1 Install the dependencies
pip install "satif-ai>=0.1" fastmcp
Python 3.10+ is required.
2 Project layout
my_project/
├── input_files/
│   └── sales.csv
├── output_examples/
│   └── expected_sales.json
└── run_satif.py
sales.csvis the raw source file.expected_sales.jsonis a single example of the desired result.
SATIF will learn the transformation by comparing the generated output with the output example file.
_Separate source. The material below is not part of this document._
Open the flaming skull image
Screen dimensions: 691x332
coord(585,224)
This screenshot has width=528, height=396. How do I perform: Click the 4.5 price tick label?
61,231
3 The script (both phases)
# run_satif.py
"""Minimal two-phase SATIF pipeline in explicit functions."""
import asyncio
from pathlib import Path
from fastmcp import FastMCP, Client
from fastmcp.client.transports import FastMCPTransport
from satif_ai.standardizers.ai import AIStandardizer
from satif_ai.transformation_builders.syncpulse import (
    SyncpulseTransformationBuilder,
)
from satif_ai.utils.openai_mcp import OpenAICompatibleMCP
from satif_sdk.code_executors.local_executor import LocalCodeExecutor
from satif_sdk.transformers.code import CodeTransformer
# ---------------------------------------------------------------------------
# Config
# ---------------------------------------------------------------------------
INPUT_FILE = "input_files/sales.csv"
OUTPUT_EXAMPLE = "output_examples/expected_sales.json"
MODEL = "o4-mini"
SDIF_PATH = Path("input.sdif")
CODE_PATH = Path("transform.py")
OUTPUT_DIR = Path("generated_output")
# ---------------------------------------------------------------------------
# Phase A – BUILD (one-off)
# ---------------------------------------------------------------------------
async def build_transformation() -> None:
    """Standardize *INPUT_FILE* and generate *CODE_PATH*."""
    mcp_server = FastMCP()
    mcp_transport = FastMCPTransport(mcp=mcp_server)
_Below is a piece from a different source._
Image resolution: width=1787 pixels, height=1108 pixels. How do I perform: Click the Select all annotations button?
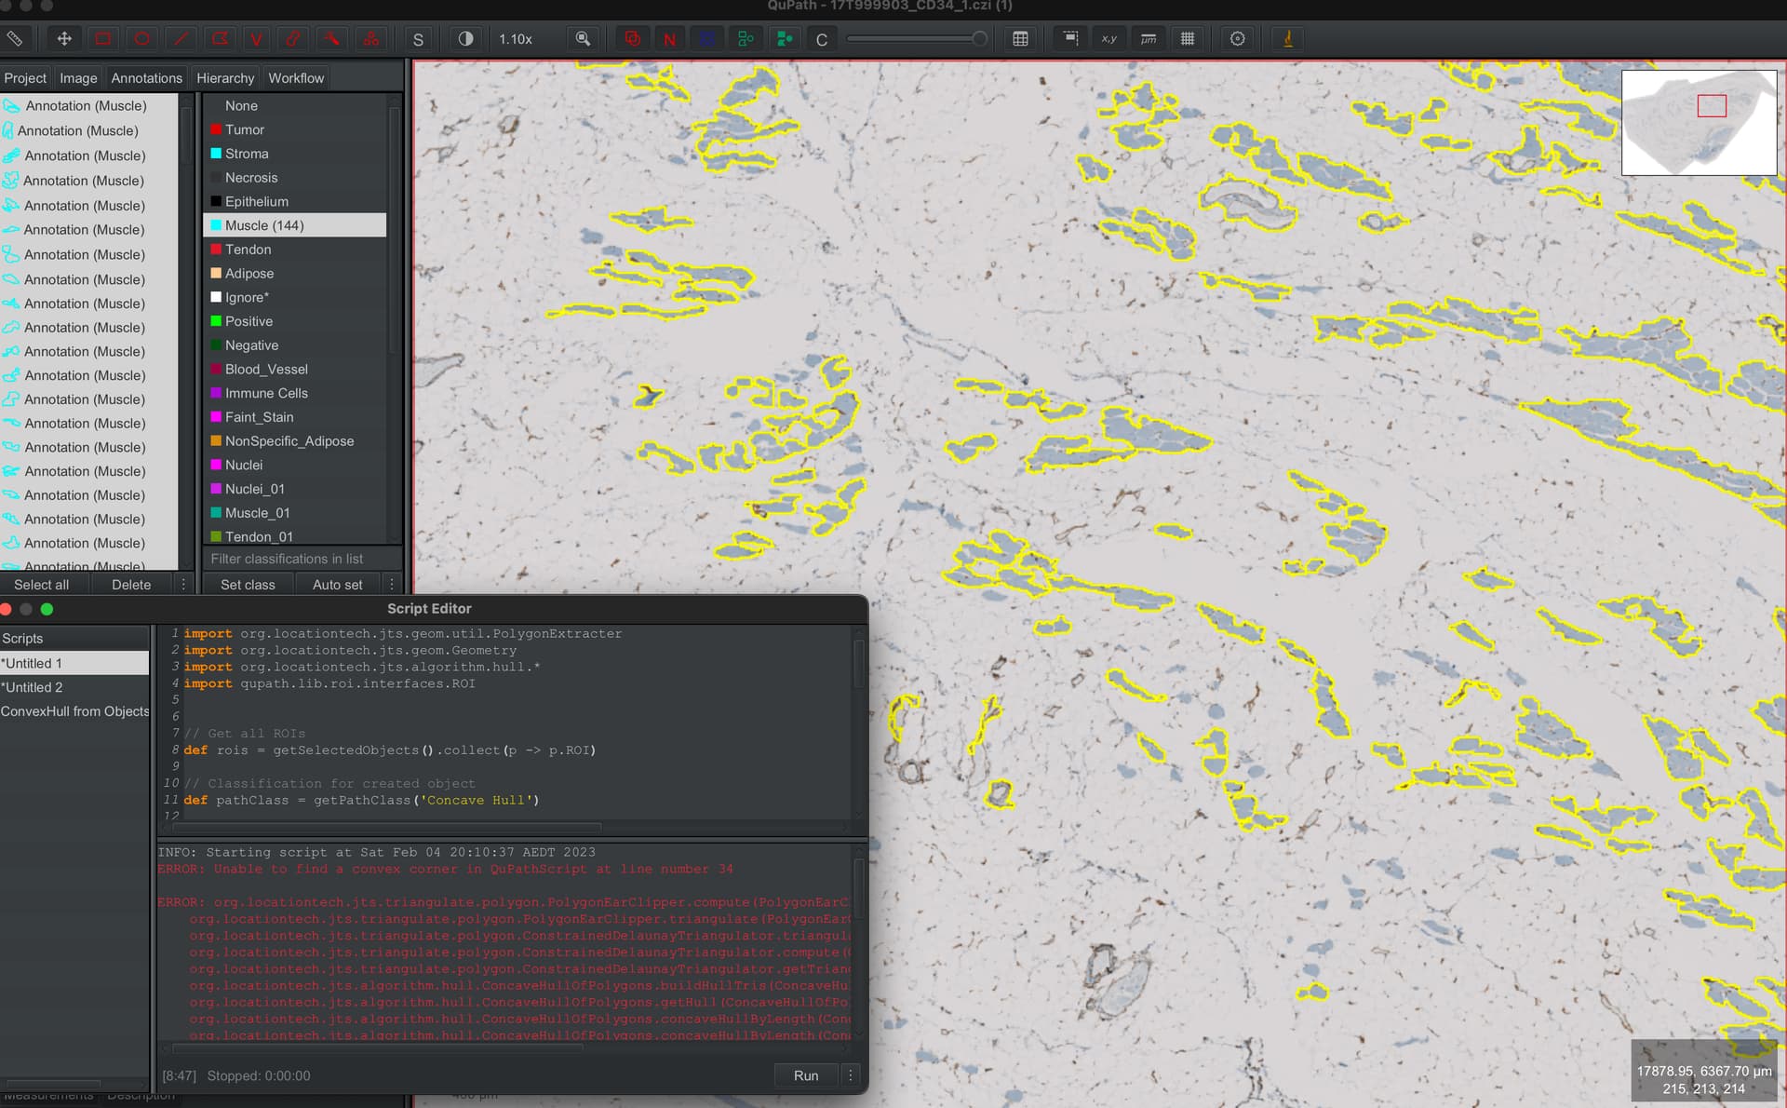point(41,584)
    async with Client(mcp_transport) as mcp_client:
        openai_mcp = OpenAICompatibleMCP(mcp=mcp_server)
        await openai_mcp.connect()
        # 1  Standardize datasource → SDIF
        standardizer = AIStandardizer(
            mcp_server=openai_mcp,
            mcp_session=mcp_client.session,
            llm_model=MODEL,
        )
        await standardizer.standardize(
            datasource=INPUT_FILE,
            output_path=SDIF_PATH,
            overwrite=True,
        )
        # 2  Generate Python transformation code
        builder = SyncpulseTransformationBuilder(
            mcp_server=openai_mcp,
            mcp_session=mcp_client.session,
            llm_model=MODEL,
        )
        code_str = await builder.build(
            sdif=SDIF_PATH,
            output_target_files={OUTPUT_EXAMPLE: Path(OUTPUT_EXAMPLE).name},
            instructions=(
                "For every customer in sales.csv, compute total_amount and "
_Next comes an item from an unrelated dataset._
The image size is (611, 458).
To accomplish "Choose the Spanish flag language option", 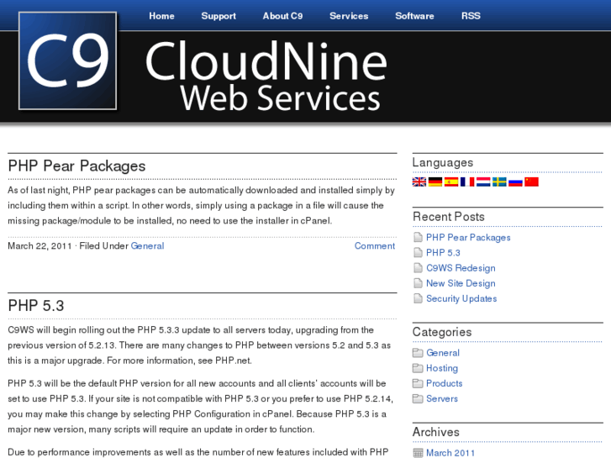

                "output JSON with fields: customer_id and total_amount."
            ),
        )
        CODE_PATH.write_text(code_str)
# ---------------------------------------------------------------------------
# Phase B – RUN (repeatable)
# ---------------------------------------------------------------------------
async def run_transformation() -> None:
    """Apply *CODE_PATH* to *SDIF_PATH* to produce files in *OUTPUT_DIR*."""
    transformer = CodeTransformer(
        function=CODE_PATH,
        code_executor=LocalCodeExecutor(disable_security_warning=True),
    )
    transformer.export(
        sdif=SDIF_PATH,
        output_path=OUTPUT_DIR,
    )
# ---------------------------------------------------------------------------
# Entrypoint (dev convenience): build then run.
# ---------------------------------------------------------------------------
if __name__ == "__main__":
    asyncio.run(build_transformation())
    asyncio.run(run_transformation())
4 Run it
python run_satif.py
You will obtain:
input.sdif– the standardized SQLite database.transform.py– the AI-generated transformation script.generated_output/expected_sales.json– the file produced by the script.
Compare the generated file with output_examples/expected_sales.json. If they differ, tweak the instructions string or provide additional example files.
5 Where to go next
- Pass a list of paths to 
datasourceto merge multiple inputs into one SDIF. - Map several example outputs in 
output_target_filesto generate multi-file transformations. - Tune 
llm_modelfor different speed/quality trade-offs. - Use the higher-level helpers 
astandardize()andatransform()when you don't need fine-grained control over the builder. 
That's all – you now have a working SATIF transformation pipeline in two explicit steps.